Effect of granulocyte/macrophage colony-stimulating factor on vaccination with an allogeneic whole-cell melanoma vaccine

Abstract

Purpose: The availability of a variety of immune response modifiers creates an opportunity for improved efficacy of immunotherapy, but it also leads to uncertainty in how to combine agents and how to assess those combinations. We sought to assess the effect of the addition of granulocyte/macrophage colony-stimulating factor (GM-CSF) to vaccination with a melanoma vaccine.

Experimental design: Ninety-seven patients with resected melanoma (stage II-IV) were enrolled, stratified by stage, and randomized to receive a cellular melanoma vaccine with or without GM-CSF. The primary endpoint was delayed-type hypersensitivity (DTH) response to melanoma cells. Antibody responses, peripheral leukocyte counts, and survival were also examined.

Results: The GM-CSF arm showed enhanced antibody responses with an increase in IgM titer against the TA90 antigen and increased TA90 immune complexes. This arm also had diminished antimelanoma cell delayed-type hypersensitivity response. Peripheral blood leukocyte profiles showed increases in eosinophils and basophils with decreased monocytes in the GM-CSF arm. These immune changes were accompanied by an increase in early melanoma deaths and a trend toward worse survival with GM-CSF.

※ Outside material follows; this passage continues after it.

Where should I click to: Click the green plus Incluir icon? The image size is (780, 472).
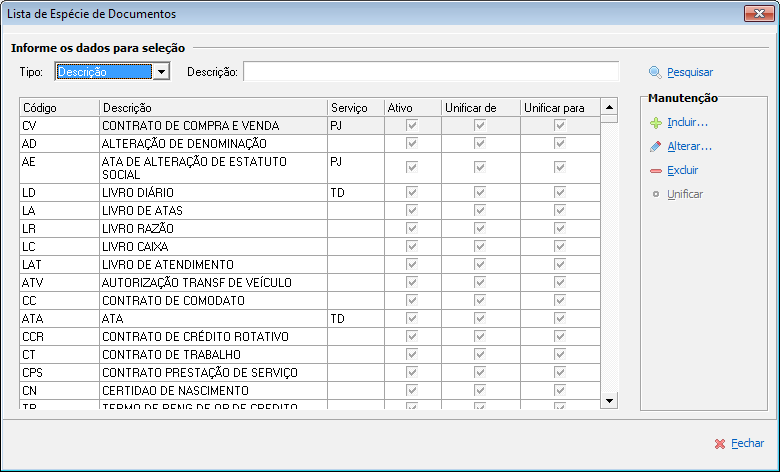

Conclusion: These data suggest that GM-CSF is not helpful as an immune adjuvant in this dose and schedule and raise concern that it may be harmful. Based on the discordant findings of an immune endpoint and clinical outcome, the use of such surrogate endpoints in selecting treatments for further evaluation must be done with a great deal of caution.

Figure 1

Delayed-type hypersensitivity (DTH) testing. Mean diameter of induration of each treatment group at baseline and during vaccination. * p<0.05 in exploratory T test for each timepoint.

Figure 2

Antibody response measures: A) Mean titer of anti-TA90 IgG, B) Mean titer of anti-TA90 IgG in the absence of adsorption with bovine serum albumen, C) mean titer of anti-TA90 IgM, D)Mean measure (OD: optical density) of TA90-IgG immune complex. * p<0.05, ** p=0.06 for T-test at each timepoint.

Figure 3

Mean peripheral blood counts of each treatment arm at the indicated time points. * p<0.05, ** p=0.06 for T-test at each time point.

Figure 4

Kaplan-Meier plot of overall survival of the GM-CSF (black) and non-GM-CSF (gray) arms. Logrank test demonstrated a significant difference when examined at two years, but with additional follow up this difference is now a trend, p=0.097.